The issue of ecology is bringing together many people today. It raises important Biblical issues and also invites Christians to develop a deeper understanding of the ‘land’ tradition in Judaism.
It is necessary to find creative ways to get students interested in the other tradition. For instance, one Christian professor has given a course entitled ‘Jesus never read the New Testament: why we as Christians should be addressing our Jewish Scriptures and roots’.
Two issues of major concern in the USA are the relationships between the Jewish community and Latinos, and the relationship with evangelicals. The Latino community is fast becoming the largest demographic minority in the USA, and among Latinos there is a great deal of misunderstanding about the Jewish faith. In order to move things forward, last year in Baltimore a programme between rabbis and Evangelical clergy was launched. The rabbis were pleased to discover that the issue of proselytism never came up: the evangelical ministers never expressed a desire to convert members of the Jewish faith. The programme focused especially on hermeneutics, on how we study texts.
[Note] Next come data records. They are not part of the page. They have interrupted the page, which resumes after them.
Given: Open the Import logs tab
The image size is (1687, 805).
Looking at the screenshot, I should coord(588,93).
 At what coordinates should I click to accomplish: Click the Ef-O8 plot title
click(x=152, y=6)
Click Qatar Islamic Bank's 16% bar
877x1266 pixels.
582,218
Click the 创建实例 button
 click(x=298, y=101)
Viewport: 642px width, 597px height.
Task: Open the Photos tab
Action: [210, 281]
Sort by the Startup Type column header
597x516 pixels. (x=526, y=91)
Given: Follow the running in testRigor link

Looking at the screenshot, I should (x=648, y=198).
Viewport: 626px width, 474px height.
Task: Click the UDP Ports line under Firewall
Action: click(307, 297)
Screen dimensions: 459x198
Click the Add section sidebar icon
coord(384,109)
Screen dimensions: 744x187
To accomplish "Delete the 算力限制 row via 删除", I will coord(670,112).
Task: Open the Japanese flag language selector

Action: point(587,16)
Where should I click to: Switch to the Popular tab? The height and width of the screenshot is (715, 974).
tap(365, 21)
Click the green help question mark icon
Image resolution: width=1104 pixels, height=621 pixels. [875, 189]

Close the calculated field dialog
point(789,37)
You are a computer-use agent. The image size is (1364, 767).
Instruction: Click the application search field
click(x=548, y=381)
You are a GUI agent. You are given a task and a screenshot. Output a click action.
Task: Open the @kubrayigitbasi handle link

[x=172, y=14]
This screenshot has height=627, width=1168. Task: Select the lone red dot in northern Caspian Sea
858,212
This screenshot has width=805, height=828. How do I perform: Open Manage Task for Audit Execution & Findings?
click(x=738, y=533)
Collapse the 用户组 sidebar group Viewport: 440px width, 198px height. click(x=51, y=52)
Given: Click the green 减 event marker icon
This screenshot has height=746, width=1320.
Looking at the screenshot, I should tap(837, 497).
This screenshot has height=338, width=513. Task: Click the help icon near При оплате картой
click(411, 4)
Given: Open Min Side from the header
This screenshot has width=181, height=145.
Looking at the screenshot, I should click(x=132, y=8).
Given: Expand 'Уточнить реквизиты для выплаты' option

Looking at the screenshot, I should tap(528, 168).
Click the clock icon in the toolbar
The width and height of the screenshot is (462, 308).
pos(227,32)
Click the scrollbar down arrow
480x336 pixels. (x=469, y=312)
There has been so little dialogue in the past between the Jewish and Evangelical communities that many of the exchanges on hermeneutics were quite basic, a matter of one group showing the other how they read their scriptures: for instance, the rabbis demonstrated how they study texts and what the Midrash looks like. Even though it was only a beginning, it nevertheless offers great hope for the future. Our discussion at the Florida meeting showed that, although there is a lot of work to be done in Christian-Jewish relations, there are also promising developments.
Having just taken over the Cardinal Bea Centre for Judaic Studies, I am aware of the modest role that our centre plays in the overall scheme of things. Over the centuries, many exemplary Jews and Christians have invited us to expand our horizons to the measure of the universe itself by hoping great hopes and dreaming big dreams. In our centre I would like to expand and deepen our involvement in dialogue, and continually raise standards in order to foster greater mutual respect between Christians and Jews. We may not be the biggest enterprise in interreligious dialogue, yet as the Jewish religious thinker Martin Buber (1878-1965) declared, we must nevertheless ‘desire the impossible’. Instead of being content with gradual change, we must seek true transformation. ‘And whoever can no longer desire the impossible will be able to achieve nothing more than the all too possible.’[3]
Thomas Casey SJ is Director of the Cardinal Bea Centre for Judaic Studies in Rome.
[1] Ernst Bloch, The Principle of Hope, Volume 3, translated by Neville Plaice, Stephen Plaice and Paul Knight, Cambridge, Ma.: MIT, 1986, p. 1365.
[2]Hans Jonas, The Imperative of Responsibility, Chicago and London: The University of Chicago Press, 1984, p. 11
[3] Martin Buber, ‘The Renewal of Judaism’ from 1911, reprinted in The Martin Buber Reader: Essential Writings, edited by Asher Biemann, New York: Palgrave Macmillan, 2002, p. 145.